* begin Information shown *

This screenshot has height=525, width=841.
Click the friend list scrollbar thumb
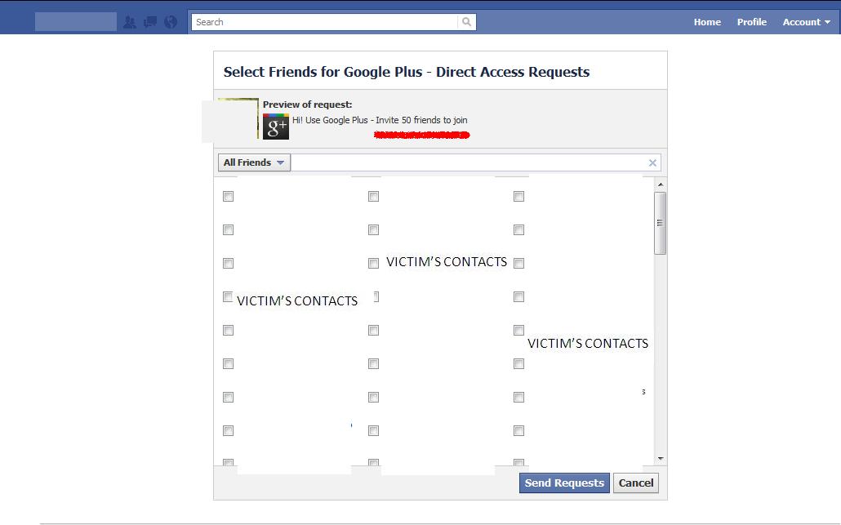660,223
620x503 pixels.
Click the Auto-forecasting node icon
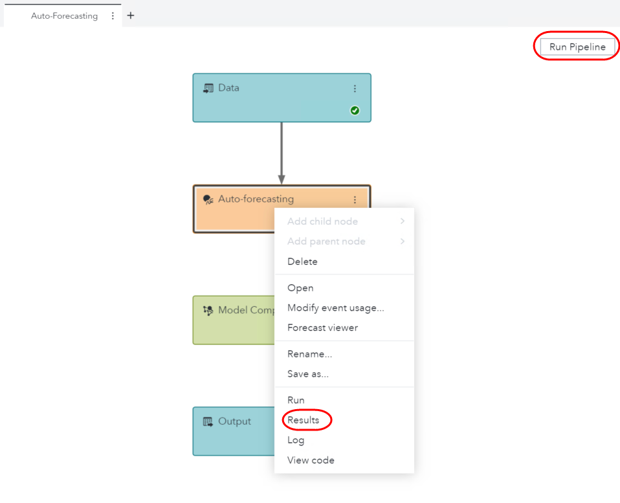[208, 199]
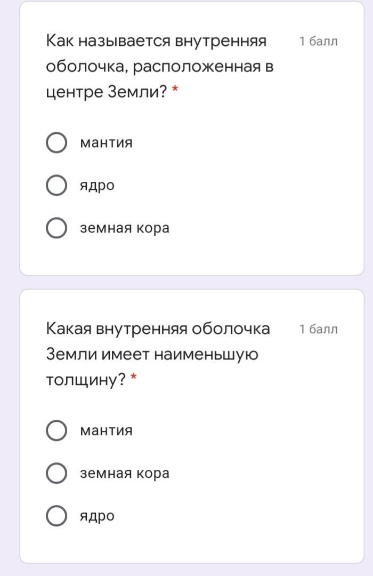
Task: Select the 'ядро' radio for the smallest-thickness question
Action: point(56,516)
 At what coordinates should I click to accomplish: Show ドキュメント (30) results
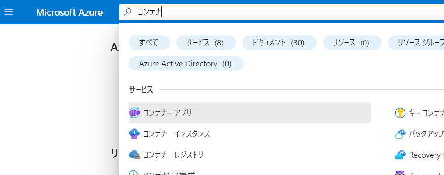point(279,43)
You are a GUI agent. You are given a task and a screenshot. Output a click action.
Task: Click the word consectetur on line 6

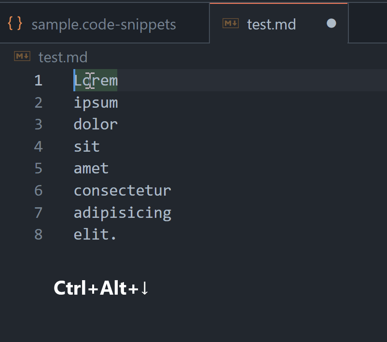click(x=122, y=191)
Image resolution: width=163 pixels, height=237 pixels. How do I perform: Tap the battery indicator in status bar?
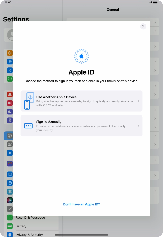pyautogui.click(x=158, y=2)
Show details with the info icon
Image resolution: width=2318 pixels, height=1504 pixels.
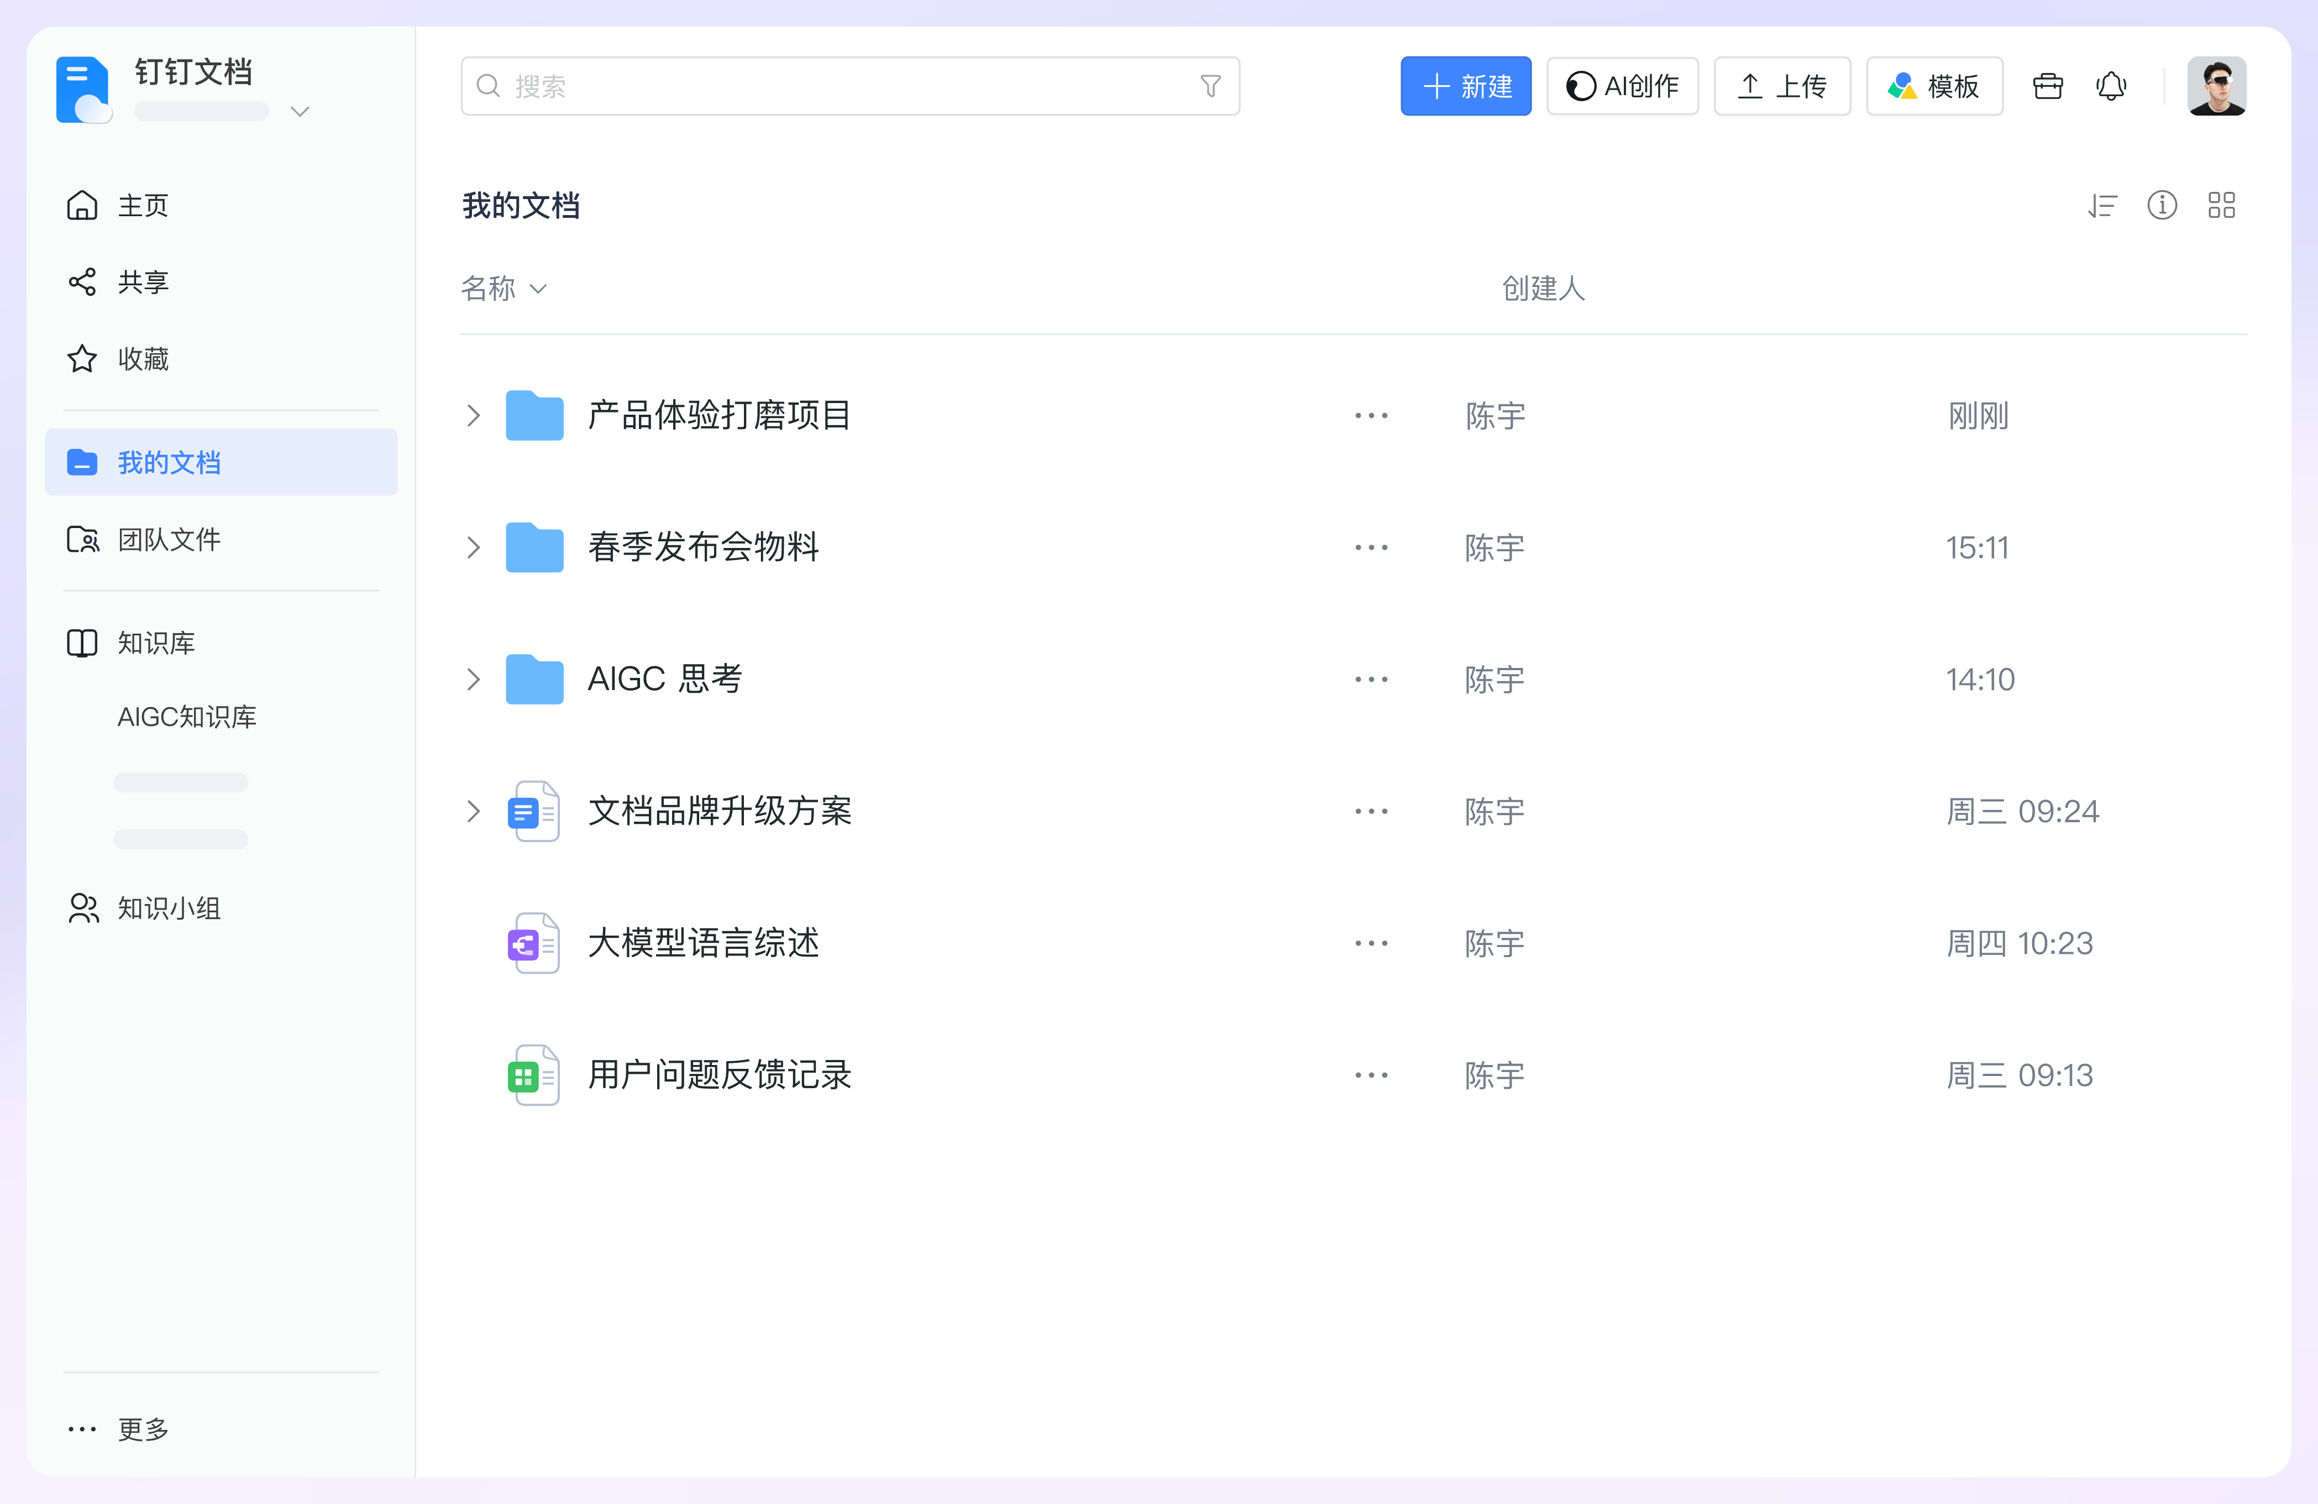tap(2161, 206)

* end Information shown *

Aim
Write these rows out again with every "screenshot" swapped for "screen capture" and everything else kept the same. Leave the pictures out.

Full response
This screen capture has height=525, width=841.
Click the friend list scrollbar thumb
660,223
620x503 pixels.
Click the Auto-forecasting node icon
[208, 199]
Task: Select the 'ядро' radio for the smallest-thickness question
Action: point(56,516)
 At what coordinates should I click to accomplish: Show ドキュメント (30) results
point(279,43)
You are a GUI agent. You are given a task and a screen capture. Output a click action.
Task: Click the word consectetur on line 6

click(x=122, y=191)
Image resolution: width=163 pixels, height=237 pixels. How do I perform: Tap the battery indicator in status bar?
pyautogui.click(x=158, y=2)
Show details with the info icon
Image resolution: width=2318 pixels, height=1504 pixels.
tap(2161, 206)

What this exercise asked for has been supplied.